Some of us are more oriented around one particular type of happiness than another. People who live in a state of ‘need-deprivation’ – who are homeless, poor, or don’t have a romantic partner, for example – usually think of happiness purely in terms of satisfying their needs. A rich housewife who spends most of her time shopping is mainly oriented around ‘materialistic happiness’, while first year university students who spend their time socialising and drinking are probably mainly oriented around ‘hedonistic happiness’.
Most of us spread our search for happiness fairly evenly though. If you look closely at your own life, you’ll probably find that you experience (or at least look for) all of the different kinds of happiness we’ve looked at on a fairly regular basis. You might have ‘fixes’ of materialistic happiness when you buy new clothes or CDs, fixes of hedonistic happiness when you drink alcohol or go to a party, and fixes of ego-based happiness when you catch a member of the opposite staring at you across a bar or when your partner tells you that you’re a fantastic cook. You might experience need-satisfaction happiness when you have social contact after being isolated for a while; ‘event-based happiness’ when you hear that a friend is going to get married; and ‘future-based happiness’ when you think of the holiday you’ve book in a month. You might also look for happiness through changing your circumstances – by re-decorating your kitchen or having a new hairstyle, or by dreaming of moving to a country with a better climate or of winning the lottery.

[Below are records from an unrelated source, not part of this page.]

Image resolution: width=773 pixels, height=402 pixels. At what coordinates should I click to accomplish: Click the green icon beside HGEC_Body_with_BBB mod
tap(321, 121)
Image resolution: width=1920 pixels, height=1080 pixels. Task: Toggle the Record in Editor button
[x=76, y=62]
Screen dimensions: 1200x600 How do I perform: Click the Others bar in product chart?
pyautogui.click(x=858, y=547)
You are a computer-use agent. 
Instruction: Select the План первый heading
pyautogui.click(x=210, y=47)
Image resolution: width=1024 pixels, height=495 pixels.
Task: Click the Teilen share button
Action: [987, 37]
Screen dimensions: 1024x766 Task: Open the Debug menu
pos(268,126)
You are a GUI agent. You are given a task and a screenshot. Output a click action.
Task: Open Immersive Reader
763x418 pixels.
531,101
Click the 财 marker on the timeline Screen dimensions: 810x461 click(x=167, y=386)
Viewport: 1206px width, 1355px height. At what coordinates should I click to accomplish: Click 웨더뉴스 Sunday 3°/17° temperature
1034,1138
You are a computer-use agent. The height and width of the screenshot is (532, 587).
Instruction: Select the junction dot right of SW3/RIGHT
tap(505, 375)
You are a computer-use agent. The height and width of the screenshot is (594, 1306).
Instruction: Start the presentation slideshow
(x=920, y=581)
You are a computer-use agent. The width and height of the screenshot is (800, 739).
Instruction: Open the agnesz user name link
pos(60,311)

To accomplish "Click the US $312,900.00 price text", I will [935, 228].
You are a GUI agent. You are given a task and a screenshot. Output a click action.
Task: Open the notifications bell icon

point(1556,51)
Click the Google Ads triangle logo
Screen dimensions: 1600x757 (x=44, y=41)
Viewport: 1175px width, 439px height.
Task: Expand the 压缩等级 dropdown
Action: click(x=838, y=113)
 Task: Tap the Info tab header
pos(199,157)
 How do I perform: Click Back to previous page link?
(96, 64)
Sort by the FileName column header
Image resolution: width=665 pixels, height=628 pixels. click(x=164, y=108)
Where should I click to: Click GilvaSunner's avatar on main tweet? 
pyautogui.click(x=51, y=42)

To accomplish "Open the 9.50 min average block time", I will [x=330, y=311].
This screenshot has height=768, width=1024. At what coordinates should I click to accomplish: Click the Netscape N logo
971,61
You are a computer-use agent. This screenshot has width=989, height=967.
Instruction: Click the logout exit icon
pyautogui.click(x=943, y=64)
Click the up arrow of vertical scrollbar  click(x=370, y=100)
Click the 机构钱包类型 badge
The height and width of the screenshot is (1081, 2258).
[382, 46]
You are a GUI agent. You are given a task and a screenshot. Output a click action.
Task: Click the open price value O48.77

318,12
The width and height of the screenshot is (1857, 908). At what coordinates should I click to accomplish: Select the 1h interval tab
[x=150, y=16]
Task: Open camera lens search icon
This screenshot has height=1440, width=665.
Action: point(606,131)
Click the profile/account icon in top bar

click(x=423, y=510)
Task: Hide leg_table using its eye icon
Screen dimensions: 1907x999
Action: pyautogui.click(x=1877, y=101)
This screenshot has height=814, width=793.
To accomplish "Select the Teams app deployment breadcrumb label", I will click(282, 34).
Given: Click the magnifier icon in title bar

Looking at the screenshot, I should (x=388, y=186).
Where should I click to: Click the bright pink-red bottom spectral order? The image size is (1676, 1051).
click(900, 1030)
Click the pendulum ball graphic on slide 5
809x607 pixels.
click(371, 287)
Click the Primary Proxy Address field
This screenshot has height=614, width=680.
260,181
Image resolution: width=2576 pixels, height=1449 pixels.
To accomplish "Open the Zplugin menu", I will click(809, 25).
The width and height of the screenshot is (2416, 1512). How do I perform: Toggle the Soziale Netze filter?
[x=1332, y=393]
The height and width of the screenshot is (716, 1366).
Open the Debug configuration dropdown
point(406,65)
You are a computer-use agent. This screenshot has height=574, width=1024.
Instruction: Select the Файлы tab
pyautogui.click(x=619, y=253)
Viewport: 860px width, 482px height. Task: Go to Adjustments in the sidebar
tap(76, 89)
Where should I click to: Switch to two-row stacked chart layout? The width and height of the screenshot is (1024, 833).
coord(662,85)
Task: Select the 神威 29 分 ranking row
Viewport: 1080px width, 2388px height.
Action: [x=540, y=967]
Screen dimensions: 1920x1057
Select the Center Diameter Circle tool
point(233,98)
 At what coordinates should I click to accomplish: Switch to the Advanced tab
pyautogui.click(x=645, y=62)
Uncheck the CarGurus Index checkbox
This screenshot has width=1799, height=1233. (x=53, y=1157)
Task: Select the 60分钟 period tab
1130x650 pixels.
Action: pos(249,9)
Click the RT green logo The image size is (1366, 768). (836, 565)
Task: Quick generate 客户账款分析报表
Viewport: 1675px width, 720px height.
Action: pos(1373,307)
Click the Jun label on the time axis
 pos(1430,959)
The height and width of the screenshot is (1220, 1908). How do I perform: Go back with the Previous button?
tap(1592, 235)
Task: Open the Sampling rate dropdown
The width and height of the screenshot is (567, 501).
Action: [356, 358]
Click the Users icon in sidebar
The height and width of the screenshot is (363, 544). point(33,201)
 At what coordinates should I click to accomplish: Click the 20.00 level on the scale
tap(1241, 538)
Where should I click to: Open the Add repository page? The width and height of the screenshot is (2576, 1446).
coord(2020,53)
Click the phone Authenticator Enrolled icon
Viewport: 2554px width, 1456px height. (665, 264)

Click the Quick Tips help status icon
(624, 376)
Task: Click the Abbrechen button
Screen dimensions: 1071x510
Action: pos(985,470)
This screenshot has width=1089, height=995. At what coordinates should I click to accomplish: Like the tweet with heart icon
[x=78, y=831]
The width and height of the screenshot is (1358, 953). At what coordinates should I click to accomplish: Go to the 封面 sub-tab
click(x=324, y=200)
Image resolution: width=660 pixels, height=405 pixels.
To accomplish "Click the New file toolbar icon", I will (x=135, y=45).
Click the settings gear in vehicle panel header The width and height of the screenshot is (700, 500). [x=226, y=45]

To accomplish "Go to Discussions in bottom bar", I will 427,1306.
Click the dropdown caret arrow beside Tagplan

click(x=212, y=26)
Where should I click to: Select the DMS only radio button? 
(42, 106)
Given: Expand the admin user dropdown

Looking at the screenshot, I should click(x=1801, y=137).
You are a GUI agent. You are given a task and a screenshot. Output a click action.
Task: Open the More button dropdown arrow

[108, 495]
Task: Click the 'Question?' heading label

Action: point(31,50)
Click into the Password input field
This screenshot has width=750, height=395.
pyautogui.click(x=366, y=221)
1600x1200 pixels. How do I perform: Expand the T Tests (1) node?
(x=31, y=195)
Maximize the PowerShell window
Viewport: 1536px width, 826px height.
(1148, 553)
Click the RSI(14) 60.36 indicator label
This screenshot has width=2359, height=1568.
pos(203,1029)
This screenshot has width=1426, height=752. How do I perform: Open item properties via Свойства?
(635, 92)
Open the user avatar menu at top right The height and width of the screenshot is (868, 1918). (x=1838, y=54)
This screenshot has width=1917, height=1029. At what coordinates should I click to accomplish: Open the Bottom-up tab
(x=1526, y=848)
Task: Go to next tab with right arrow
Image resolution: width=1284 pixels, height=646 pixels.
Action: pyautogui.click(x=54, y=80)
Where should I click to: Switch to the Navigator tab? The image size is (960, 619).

The first three types of happiness (materialistic, hedonistic and ego-based) are undoubtedly the ones which are most important to us though. Many of us take it for granted that we can find happiness by pursuing the ‘American Dream’ of wealth and success, and think of life as a kind of competition to ‘get on’ and accumulate as much of them as possible. But whether these kinds of happiness actually can satisfy us – even the highest levels of wealth and success – is very debatable. In fact there are many studies by psychologists which suggest that this isn’t the case. Studies of pools and lottery winners, for example, show that their new found wealth has little effect on their level of happiness. After a short period of high level happiness they return the same ‘base level’ they experienced before. Surveys also show that America’s increasing wealth since the Second World War hasn’t been accompanied with increasing happiness. In 1946 38% of Americans said they were ‘very happy’. In the late 50s the figure had risen to 53%, but in the mid-70s it was down to 27%, and in the mid-80s it had risen again to 33%. Surveys of the levels of happiness in different countries also have some surprising results. As the psychologist Michael Argyle writes, they show that ‘International differences in happiness are very small, and almost unrelated to economic prosperity.’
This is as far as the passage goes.